Every year I travel to Massachusetts one or more times on what I call my "family obligation vacation". For most trips I try to plan something special to do while out there (click here for an example). This year the trip managed to coincide with Cheesemaking 101 workshop offered by the New England Cheesemaking Supply Co. and taught by the Cheese Queen herself, Ricki Carroll.
(Sorry for the poor quality of these photos - I was the photographer, my cell phone the equipment.)
While my SO rambled about the area near Ashfield, doing his thing, I spent the day with 30 other apprentices, learning how to make five different cheeses. I have been dabbling in cheesemaking for a while, but it really helped to watch an expert at work. Ricki was very generous with her knowledge, much of which will help me improve my technique and results.

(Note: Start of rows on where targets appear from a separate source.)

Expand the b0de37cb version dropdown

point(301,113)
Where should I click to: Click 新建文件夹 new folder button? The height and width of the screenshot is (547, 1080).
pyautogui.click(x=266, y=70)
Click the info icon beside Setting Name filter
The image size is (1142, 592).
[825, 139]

The only "hard" cheese we made was a farm house cheddar, which gave us the opportunity to become familiar with the cheese press in the first photo; since cheddar requires aging, we did not get to taste the results of our labor. The other cheeses were fresh cheeses, including 30-minute mozzarella, all of which I have made myself. Regarding the latter, it's one thing to follow directions in a book and another to see how stretchy and shiny the final product can be.
All the cheesemaking books I have referenced talk about how important it is to use pasteurized milk, so I was quite delighted with Ricki's acknowledgment that raw milk usually produces the best cheeses because, even if the carton does not say "ultra pasteurized", the milk may still have been heated too high for cheesemaking. She also ranted a bit about buying food from local farmers. (I think we are soul mates, except she is much more artistic than I am - her house is a work of art in itself).
Ricki started the workshop by saying this was going to be her last one for a while, maybe forever, but by the end, she was recanting, evidence that she loves what she does. If this is the last one, I am extra glad I attended. Now all I need is a cheese cave.